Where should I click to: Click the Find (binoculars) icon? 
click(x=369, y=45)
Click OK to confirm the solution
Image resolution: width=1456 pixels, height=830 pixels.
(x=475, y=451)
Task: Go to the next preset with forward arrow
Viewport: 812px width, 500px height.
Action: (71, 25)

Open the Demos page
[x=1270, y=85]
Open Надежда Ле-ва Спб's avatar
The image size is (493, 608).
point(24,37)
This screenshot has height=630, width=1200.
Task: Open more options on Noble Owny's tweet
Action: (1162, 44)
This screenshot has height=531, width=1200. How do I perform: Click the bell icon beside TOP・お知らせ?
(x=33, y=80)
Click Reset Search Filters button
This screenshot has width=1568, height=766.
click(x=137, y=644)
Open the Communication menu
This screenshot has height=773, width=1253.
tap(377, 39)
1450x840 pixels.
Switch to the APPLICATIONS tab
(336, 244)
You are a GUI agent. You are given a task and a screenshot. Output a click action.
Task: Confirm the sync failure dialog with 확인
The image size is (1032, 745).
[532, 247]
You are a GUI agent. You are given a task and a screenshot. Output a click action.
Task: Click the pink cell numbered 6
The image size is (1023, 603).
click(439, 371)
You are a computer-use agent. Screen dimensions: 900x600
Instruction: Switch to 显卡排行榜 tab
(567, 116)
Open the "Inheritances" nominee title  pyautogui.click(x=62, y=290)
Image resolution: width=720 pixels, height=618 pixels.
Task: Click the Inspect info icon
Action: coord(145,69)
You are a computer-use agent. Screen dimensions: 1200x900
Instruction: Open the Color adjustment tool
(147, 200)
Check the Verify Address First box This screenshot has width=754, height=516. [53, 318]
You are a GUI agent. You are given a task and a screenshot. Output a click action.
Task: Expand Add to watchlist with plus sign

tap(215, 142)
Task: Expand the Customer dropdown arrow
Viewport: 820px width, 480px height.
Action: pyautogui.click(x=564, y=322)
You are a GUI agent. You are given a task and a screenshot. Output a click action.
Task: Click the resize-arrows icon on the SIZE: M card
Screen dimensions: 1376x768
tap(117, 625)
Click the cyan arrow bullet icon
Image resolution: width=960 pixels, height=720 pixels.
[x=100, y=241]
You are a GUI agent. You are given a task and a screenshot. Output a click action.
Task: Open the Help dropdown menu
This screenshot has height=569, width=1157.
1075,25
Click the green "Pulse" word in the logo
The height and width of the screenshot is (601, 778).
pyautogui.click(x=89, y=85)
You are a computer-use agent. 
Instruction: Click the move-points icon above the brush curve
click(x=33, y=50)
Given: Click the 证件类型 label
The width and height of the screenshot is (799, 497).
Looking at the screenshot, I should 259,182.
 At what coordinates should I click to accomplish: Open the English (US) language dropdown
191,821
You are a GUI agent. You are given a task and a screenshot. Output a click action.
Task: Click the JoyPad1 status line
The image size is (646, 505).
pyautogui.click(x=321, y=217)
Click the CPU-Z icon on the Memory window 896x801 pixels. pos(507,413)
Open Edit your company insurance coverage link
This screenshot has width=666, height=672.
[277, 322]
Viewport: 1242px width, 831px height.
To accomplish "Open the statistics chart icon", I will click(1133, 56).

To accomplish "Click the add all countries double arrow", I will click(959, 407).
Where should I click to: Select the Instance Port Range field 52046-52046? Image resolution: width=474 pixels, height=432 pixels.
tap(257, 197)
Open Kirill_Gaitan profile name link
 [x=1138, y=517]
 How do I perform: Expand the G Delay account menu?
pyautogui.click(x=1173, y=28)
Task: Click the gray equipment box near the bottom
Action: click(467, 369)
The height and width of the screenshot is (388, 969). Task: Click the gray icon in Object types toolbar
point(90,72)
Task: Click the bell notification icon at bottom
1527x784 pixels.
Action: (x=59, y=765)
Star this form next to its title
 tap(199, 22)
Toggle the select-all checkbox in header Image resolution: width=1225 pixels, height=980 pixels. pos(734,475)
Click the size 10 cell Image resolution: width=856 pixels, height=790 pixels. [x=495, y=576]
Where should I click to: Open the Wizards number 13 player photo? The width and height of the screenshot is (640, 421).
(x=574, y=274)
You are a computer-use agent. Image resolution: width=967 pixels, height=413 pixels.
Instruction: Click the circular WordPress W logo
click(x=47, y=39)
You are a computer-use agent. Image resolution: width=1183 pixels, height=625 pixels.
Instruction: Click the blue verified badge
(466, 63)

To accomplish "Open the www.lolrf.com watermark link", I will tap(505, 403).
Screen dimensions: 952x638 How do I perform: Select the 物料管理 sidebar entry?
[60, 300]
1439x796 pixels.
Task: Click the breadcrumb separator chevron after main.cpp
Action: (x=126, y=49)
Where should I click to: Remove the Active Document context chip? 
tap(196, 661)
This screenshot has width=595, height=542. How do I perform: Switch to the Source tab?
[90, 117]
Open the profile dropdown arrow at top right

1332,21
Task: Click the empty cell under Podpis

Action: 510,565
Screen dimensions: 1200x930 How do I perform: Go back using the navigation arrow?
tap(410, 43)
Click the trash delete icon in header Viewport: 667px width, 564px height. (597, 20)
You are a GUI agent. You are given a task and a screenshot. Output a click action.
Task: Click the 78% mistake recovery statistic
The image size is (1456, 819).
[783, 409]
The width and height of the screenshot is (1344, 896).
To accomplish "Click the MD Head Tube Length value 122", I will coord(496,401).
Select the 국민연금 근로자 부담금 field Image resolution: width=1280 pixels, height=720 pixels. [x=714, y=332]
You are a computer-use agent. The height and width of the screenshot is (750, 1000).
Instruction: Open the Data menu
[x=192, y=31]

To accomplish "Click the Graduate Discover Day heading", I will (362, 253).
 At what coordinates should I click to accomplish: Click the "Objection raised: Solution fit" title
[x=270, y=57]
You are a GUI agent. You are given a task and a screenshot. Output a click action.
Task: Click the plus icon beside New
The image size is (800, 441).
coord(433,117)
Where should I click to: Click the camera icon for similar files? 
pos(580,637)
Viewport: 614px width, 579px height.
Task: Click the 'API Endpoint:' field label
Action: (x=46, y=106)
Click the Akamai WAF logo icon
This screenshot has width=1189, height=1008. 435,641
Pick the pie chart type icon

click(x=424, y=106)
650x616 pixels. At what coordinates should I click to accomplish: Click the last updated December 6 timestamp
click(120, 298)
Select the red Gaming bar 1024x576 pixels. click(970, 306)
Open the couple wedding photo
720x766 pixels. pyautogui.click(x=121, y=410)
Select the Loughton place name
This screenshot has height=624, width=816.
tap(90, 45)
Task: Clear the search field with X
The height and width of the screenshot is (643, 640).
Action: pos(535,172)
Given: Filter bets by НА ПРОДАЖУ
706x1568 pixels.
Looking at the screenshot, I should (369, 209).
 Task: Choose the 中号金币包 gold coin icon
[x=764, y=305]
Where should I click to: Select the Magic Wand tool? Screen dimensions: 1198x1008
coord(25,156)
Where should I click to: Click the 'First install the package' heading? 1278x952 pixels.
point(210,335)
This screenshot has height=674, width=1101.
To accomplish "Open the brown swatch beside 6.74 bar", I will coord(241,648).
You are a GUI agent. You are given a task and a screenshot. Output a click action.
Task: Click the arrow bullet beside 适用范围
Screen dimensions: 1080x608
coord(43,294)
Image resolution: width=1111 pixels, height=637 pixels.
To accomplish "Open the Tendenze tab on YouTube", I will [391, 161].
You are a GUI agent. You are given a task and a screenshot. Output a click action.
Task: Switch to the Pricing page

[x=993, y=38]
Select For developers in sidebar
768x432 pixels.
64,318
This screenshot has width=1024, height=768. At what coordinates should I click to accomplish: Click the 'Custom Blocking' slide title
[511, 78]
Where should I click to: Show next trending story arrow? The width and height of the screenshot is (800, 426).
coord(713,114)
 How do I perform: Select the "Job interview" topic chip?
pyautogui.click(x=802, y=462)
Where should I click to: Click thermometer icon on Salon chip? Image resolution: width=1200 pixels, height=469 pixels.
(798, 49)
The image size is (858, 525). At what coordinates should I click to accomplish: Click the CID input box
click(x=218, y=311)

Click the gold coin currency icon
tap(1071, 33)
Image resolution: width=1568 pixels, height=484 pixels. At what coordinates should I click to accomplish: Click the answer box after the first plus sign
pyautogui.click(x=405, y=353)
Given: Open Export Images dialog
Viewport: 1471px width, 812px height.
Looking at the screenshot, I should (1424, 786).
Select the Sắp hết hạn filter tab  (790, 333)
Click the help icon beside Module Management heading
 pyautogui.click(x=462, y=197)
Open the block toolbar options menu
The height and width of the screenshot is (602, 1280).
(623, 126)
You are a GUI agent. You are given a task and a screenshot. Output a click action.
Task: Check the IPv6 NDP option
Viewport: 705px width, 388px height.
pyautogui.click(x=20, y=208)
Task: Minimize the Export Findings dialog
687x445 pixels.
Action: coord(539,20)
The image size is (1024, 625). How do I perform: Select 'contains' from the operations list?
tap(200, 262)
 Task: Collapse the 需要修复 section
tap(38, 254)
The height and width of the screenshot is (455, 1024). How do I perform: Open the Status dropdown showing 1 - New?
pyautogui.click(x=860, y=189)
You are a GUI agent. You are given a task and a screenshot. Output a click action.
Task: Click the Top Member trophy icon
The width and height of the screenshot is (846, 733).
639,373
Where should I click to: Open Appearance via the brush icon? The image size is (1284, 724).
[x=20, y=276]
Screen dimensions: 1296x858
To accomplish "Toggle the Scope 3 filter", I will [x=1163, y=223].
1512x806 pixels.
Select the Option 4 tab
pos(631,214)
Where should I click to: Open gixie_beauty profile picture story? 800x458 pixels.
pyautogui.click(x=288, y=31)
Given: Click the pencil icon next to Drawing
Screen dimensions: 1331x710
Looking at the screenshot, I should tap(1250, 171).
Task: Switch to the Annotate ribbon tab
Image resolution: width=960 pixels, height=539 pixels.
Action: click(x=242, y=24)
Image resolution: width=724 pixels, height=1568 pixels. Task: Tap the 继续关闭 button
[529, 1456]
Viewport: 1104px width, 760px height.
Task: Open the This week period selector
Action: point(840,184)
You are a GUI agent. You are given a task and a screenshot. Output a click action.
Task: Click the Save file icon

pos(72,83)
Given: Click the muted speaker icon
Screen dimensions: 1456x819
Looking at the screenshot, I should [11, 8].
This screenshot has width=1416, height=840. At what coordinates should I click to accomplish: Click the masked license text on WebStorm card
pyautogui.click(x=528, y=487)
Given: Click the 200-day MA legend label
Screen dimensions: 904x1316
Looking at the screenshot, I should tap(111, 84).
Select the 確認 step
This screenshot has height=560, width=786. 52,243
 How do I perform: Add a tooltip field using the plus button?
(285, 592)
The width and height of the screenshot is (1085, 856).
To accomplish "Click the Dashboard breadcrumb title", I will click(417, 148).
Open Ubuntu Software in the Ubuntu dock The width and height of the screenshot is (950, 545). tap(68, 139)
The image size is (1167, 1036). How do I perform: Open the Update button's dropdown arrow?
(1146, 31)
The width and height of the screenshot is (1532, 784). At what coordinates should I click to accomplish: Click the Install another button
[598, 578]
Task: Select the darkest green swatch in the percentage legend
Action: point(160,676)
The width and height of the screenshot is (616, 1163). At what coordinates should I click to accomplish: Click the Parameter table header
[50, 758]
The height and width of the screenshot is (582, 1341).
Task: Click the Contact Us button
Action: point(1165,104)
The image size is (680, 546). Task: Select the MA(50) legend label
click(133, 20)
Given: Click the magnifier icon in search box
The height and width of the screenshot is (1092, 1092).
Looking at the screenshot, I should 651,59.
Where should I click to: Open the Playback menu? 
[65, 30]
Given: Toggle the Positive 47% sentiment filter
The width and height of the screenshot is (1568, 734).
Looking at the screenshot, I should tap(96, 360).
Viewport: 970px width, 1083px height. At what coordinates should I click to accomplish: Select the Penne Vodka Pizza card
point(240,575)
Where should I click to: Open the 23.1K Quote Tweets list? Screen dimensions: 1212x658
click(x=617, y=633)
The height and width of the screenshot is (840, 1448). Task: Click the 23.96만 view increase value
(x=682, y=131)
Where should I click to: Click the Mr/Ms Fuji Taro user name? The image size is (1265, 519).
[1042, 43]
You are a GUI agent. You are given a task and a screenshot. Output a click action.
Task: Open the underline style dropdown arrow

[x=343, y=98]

= = =

* _TO BE DONE_: Pull out every line of the items above that contains the word "using".

* _EXPECTED ANSWER_:
Screen dimensions: 1200x930 How do I perform: Go back using the navigation arrow?
 How do I perform: Add a tooltip field using the plus button?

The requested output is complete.